9–8 These essays offer a persuasive analysis of Shakespeare’s use of literary
elements to convey Wolsey’s complex response to his dismissal from court. The essays offer a range of interpretations; they provide convincing readings of Wolsey’s complex response, Shakespeare’s use of literary devices, and the relationship between the two. They demonstrate consistent and effective control over the elements of composition in language appropriate to the analysis of poetic speech. Their textual references are apt and specific. Though they may not be error-free, these essays are perceptive in their analysis and demonstrate writing that is clear and sophisticated, and in the case of an essay earning a 9, especially persuasive.
7–6 These competent essays offer a reasonable analysis of Shakespeare’s use of literary elements to convey Wolsey’s complex response to his dismissal. They are less thorough or less precise in their discussion of Wolsey’s response and Shakespeare’s use of literary techniques, and their analysis of the relationship between the two is less convincing. These essays demonstrate the student’s ability to express ideas clearly with references to the text, although they do not exhibit the same level of effective writing as essays in the 9–8 scoring range. While essays scored 7–6 are generally well written, those scored a 7 demonstrate more sophistication in both substance and style.
5 These essays may respond to the assigned task with a plausible reading of Shakespeare’s use of literary elements to convey Wolsey’s response, but they may be superficial in their analysis of the speech. They often rely on paraphrase, but paraphrase that contains some analysis, implicit or explicit. Their analysis of Wolsey’s response or Shakespeare’s techniques may be vague, formulaic, or minimally supported by references to the text. There may be minor misinterpretations of the speech. The essays demonstrate some control of language, but the writing may be marred by surface errors. These essays are not as well conceived, organized, or developed as those in the 7–6 range.
4–3 These lower-half essays fail to offer an adequate analysis of the speech. The analysis may be partial, unconvincing, or irrelevant, or may ignore the complexity of Wolsey’s response or Shakespeare’s use of techniques. Evidence from the speech may be slight or misconstrued, or the essays may rely on paraphrase only. The writing often demonstrates a lack of control over the conventions of composition: inadequate development of ideas, accumulation of errors, or a focus that is unclear, inconsistent, or repetitive. Essays scored a 3 may contain significant misreading and/or demonstrate incompetent writing.

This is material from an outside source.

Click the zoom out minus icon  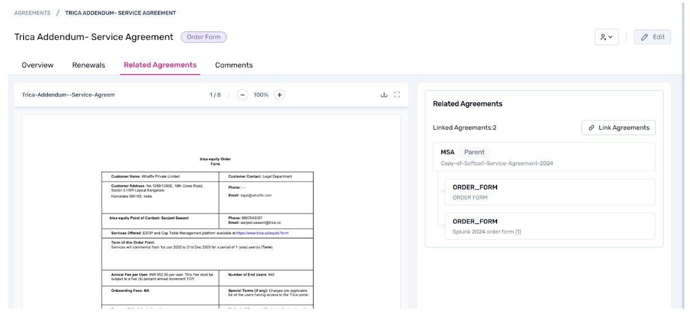[243, 94]
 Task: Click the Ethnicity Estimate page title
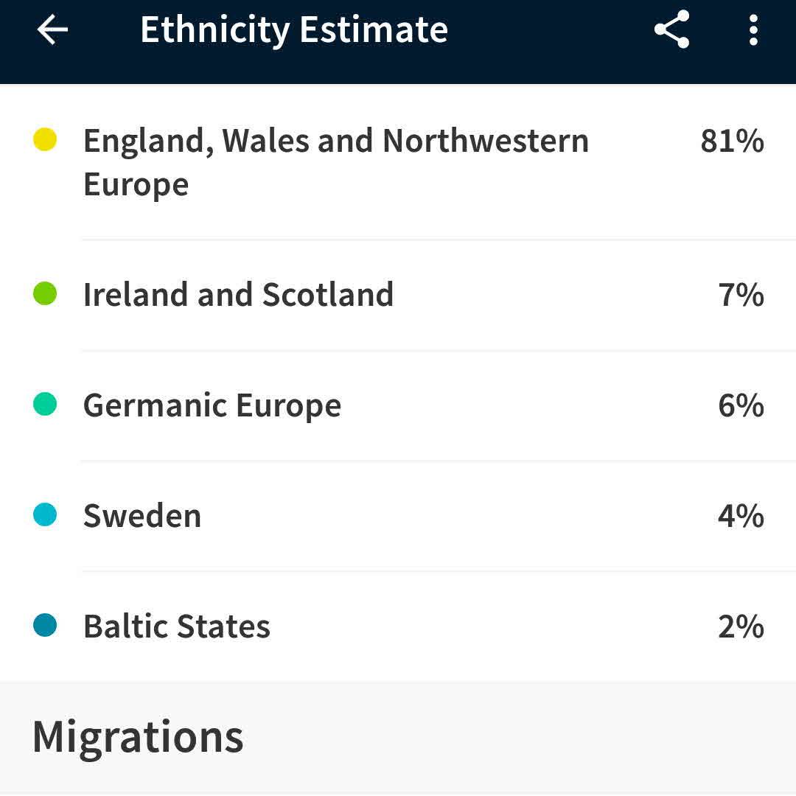point(294,30)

2–1 These essays compound the weaknesses of those in the 4–3 range. Although some attempt has been made to respond to the prompt, assertions are presented with little clarity, organization, or support from the speech. The essays may contain serious errors in grammar and mechanics. They may offer a complete misreading or be unacceptably brief. Essays scored a 1 contain little coherent discussion of the speech.
0 These essays do no more than make a reference to the task.